Fetal outcomes in pregnant women with sickle cell disease

Objective: To investigate fetal outcomes in pregnant women with sickle cell disease (SCD), and to analyze the impact of baseline variables on those outcomes. Methods: This is a retrospective cohort study carried out over 5 years (June 2006 to August 2011) investigating fetal outcomes at Sultan Qaboos University Hospital, Muscat, Oman. Sixty-eight consecutive pregnant women with SCD (62 women with hemoglobin sickle cell anemia [SS] genotype) were included and analyzed in the study. Multivariable logistic regression was used to estimate the impact of baseline variables on major fetal complications (intrauterine growth restriction, intrauterine fetal death, and low birth weight babies, perinatal mortality, and admission to the neonatal unit).
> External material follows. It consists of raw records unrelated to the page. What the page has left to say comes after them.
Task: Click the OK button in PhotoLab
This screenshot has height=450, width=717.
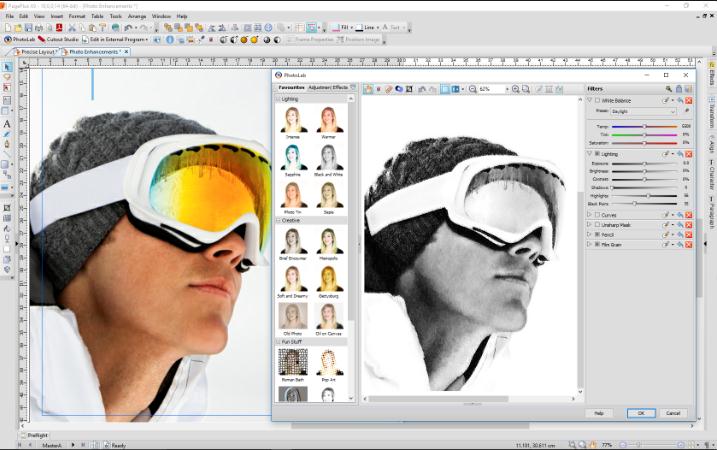Action: click(x=641, y=412)
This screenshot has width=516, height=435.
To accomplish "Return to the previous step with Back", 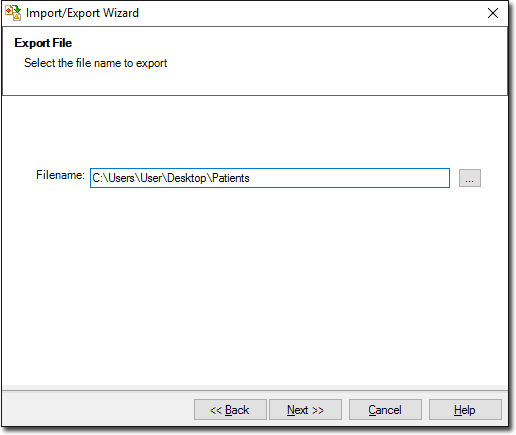I will coord(230,410).
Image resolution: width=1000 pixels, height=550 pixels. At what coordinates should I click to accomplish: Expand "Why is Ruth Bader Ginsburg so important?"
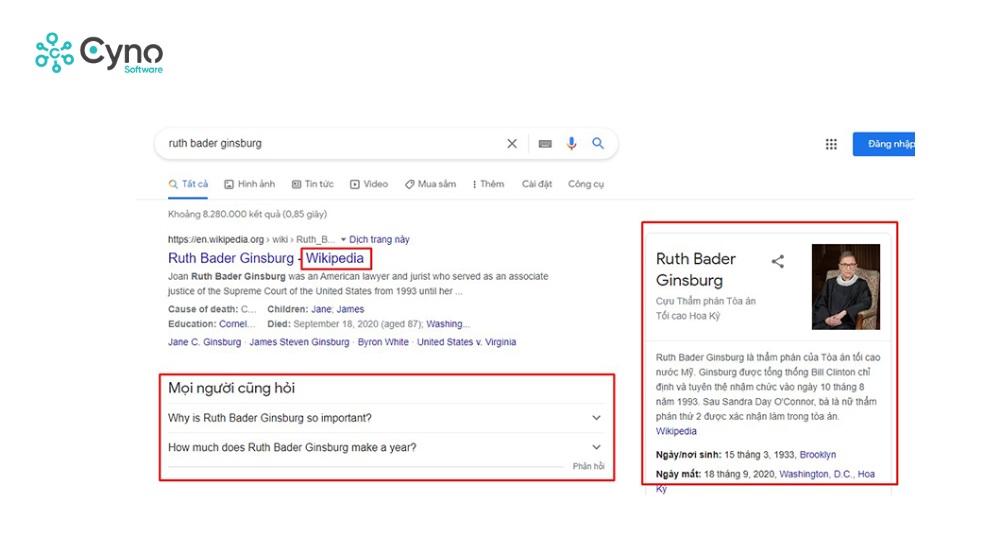point(596,418)
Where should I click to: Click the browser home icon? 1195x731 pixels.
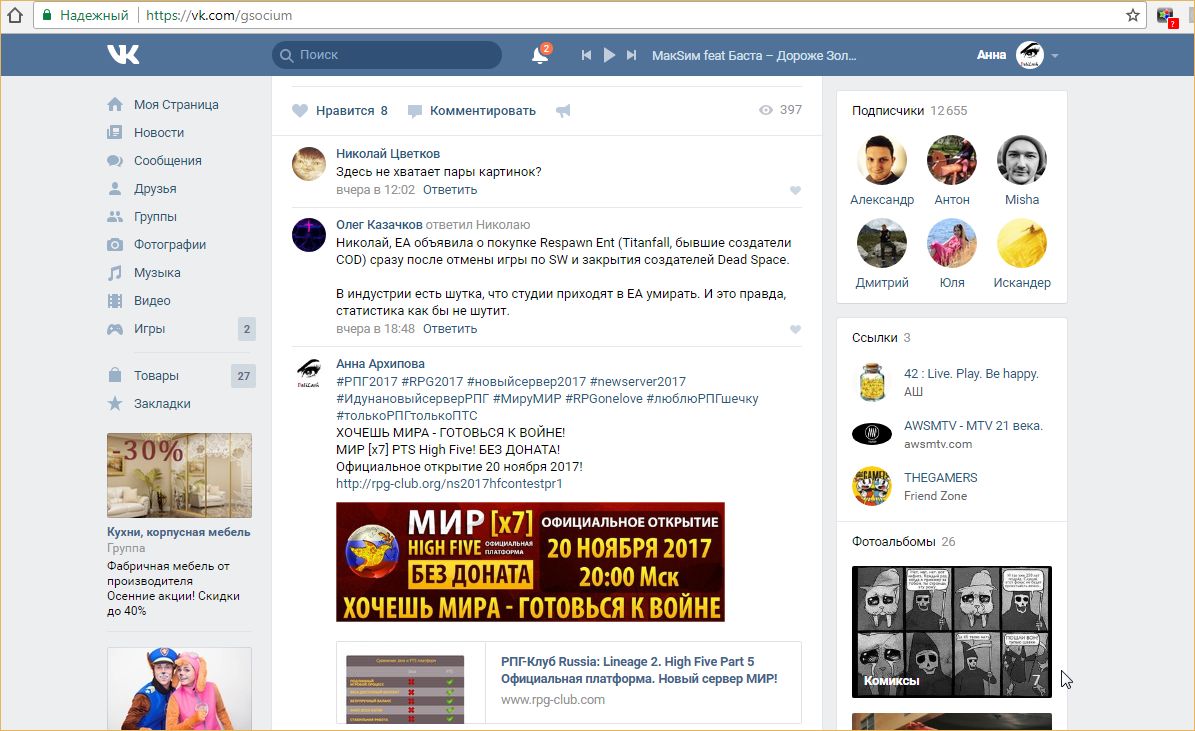coord(15,15)
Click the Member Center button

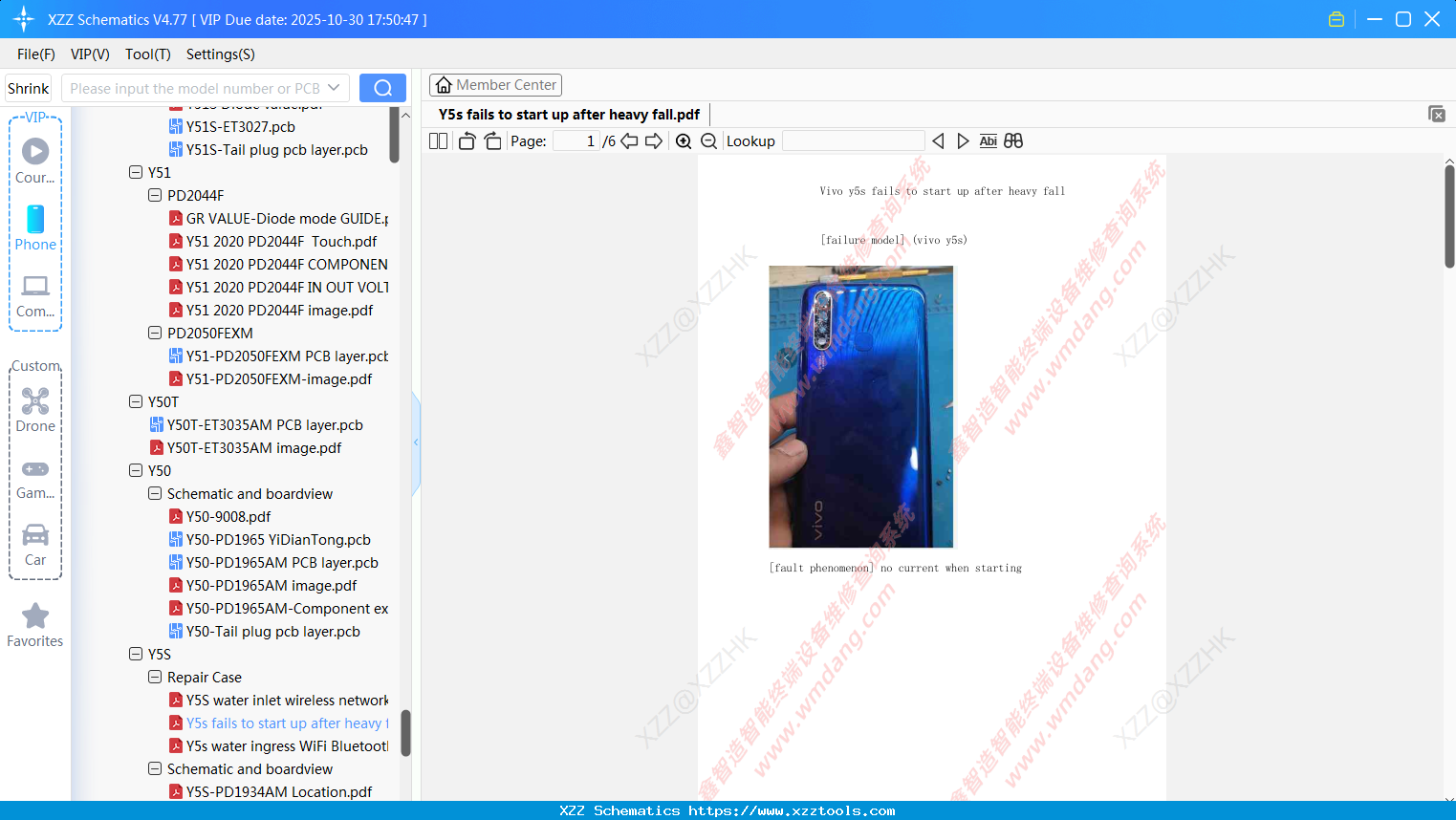(x=495, y=84)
Results: The mean maternal age was 30 years +/-3.8. Mean gestational age at delivery was 37 weeks +/-1.8. The initial mean hemoglobin was 9.5 g/dl (standard deviation [SD] 1.1, range 7.2-11.9). The mean baseline hemoglobin F was 10.2 (SD 6.6, range 0.7-29). There were 11 cases (16.2%) of intrauterine growth restriction (95% confidence interval [CI]: 7.2-25.2), and 19 cases of fetal distress (27.9%; 95% CI: 17.0-38.9). Low birth weight was seen in 22 cases (32.4%, 95% CI: 20.9-43.8) with a mean weight of 2.6 Kg (SD: 0.47, range 1.2-3.9). There were 2 neonatal deaths. On multivariate logistic regression for a composite of fetal outcomes, none of those variables were of statistical significance. Conclusion: The adverse fetal outcomes in pregnant women with SCD are high compared with the general population. There is no significant difference in fetal outcome between SCD, SS genotype versus others.